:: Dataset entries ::
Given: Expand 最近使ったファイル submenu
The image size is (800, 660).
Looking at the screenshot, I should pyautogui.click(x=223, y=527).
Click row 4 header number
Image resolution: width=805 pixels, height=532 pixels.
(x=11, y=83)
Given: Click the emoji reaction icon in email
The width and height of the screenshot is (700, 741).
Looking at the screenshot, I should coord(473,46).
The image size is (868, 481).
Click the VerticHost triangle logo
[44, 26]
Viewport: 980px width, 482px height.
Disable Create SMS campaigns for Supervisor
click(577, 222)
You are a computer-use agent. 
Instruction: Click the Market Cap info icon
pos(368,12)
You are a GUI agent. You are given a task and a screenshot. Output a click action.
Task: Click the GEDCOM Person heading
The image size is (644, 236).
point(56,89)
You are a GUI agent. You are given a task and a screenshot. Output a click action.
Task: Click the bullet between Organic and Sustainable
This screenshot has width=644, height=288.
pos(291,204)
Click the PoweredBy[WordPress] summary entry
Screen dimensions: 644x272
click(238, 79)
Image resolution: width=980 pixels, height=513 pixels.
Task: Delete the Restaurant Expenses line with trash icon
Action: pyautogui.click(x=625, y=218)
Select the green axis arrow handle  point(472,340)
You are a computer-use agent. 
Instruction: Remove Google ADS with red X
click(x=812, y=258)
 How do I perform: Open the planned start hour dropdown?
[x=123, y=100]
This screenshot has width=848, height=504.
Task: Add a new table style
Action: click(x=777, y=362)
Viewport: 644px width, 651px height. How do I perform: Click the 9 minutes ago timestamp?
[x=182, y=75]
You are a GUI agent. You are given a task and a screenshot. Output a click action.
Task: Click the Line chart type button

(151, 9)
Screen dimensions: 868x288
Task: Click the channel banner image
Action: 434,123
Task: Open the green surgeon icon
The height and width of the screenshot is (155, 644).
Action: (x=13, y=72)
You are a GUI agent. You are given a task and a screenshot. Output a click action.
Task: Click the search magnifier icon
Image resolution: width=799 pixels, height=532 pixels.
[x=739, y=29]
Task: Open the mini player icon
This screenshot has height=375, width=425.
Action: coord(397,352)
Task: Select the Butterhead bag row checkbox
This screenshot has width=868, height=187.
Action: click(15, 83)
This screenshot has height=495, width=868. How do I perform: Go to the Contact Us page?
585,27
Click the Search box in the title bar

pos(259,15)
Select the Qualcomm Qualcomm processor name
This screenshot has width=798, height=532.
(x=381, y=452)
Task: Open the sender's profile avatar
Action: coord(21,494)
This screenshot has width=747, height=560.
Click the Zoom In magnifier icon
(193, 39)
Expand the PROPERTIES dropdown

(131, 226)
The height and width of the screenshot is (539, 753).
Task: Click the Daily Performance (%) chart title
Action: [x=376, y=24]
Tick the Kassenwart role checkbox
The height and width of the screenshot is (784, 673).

:: Action item ::
Retype the data in full, precisely as given.

:: Result of this exercise ::
Given: Expand 最近使ったファイル submenu
The image size is (800, 660).
Looking at the screenshot, I should pyautogui.click(x=223, y=527).
Click row 4 header number
Image resolution: width=805 pixels, height=532 pixels.
(x=11, y=83)
Given: Click the emoji reaction icon in email
The width and height of the screenshot is (700, 741).
Looking at the screenshot, I should coord(473,46).
The image size is (868, 481).
Click the VerticHost triangle logo
[44, 26]
Viewport: 980px width, 482px height.
Disable Create SMS campaigns for Supervisor
click(577, 222)
You are a computer-use agent. 
Instruction: Click the Market Cap info icon
pos(368,12)
You are a GUI agent. You are given a task and a screenshot. Output a click action.
Task: Click the GEDCOM Person heading
The image size is (644, 236).
point(56,89)
You are a GUI agent. You are given a task and a screenshot. Output a click action.
Task: Click the bullet between Organic and Sustainable
This screenshot has width=644, height=288.
pos(291,204)
Click the PoweredBy[WordPress] summary entry
Screen dimensions: 644x272
click(238, 79)
Image resolution: width=980 pixels, height=513 pixels.
Task: Delete the Restaurant Expenses line with trash icon
Action: pyautogui.click(x=625, y=218)
Select the green axis arrow handle  point(472,340)
You are a computer-use agent. 
Instruction: Remove Google ADS with red X
click(x=812, y=258)
 How do I perform: Open the planned start hour dropdown?
[x=123, y=100]
This screenshot has width=848, height=504.
Task: Add a new table style
Action: click(x=777, y=362)
Viewport: 644px width, 651px height. How do I perform: Click the 9 minutes ago timestamp?
[x=182, y=75]
You are a GUI agent. You are given a task and a screenshot. Output a click action.
Task: Click the Line chart type button

(151, 9)
Screen dimensions: 868x288
Task: Click the channel banner image
Action: 434,123
Task: Open the green surgeon icon
The height and width of the screenshot is (155, 644).
Action: (x=13, y=72)
You are a GUI agent. You are given a task and a screenshot. Output a click action.
Task: Click the search magnifier icon
Image resolution: width=799 pixels, height=532 pixels.
[x=739, y=29]
Task: Open the mini player icon
This screenshot has height=375, width=425.
Action: coord(397,352)
Task: Select the Butterhead bag row checkbox
This screenshot has width=868, height=187.
Action: click(15, 83)
This screenshot has height=495, width=868. How do I perform: Go to the Contact Us page?
585,27
Click the Search box in the title bar

pos(259,15)
Select the Qualcomm Qualcomm processor name
This screenshot has width=798, height=532.
(x=381, y=452)
Task: Open the sender's profile avatar
Action: coord(21,494)
This screenshot has width=747, height=560.
Click the Zoom In magnifier icon
(193, 39)
Expand the PROPERTIES dropdown

(131, 226)
The height and width of the screenshot is (539, 753).
Task: Click the Daily Performance (%) chart title
Action: [x=376, y=24]
Tick the Kassenwart role checkbox
The height and width of the screenshot is (784, 673).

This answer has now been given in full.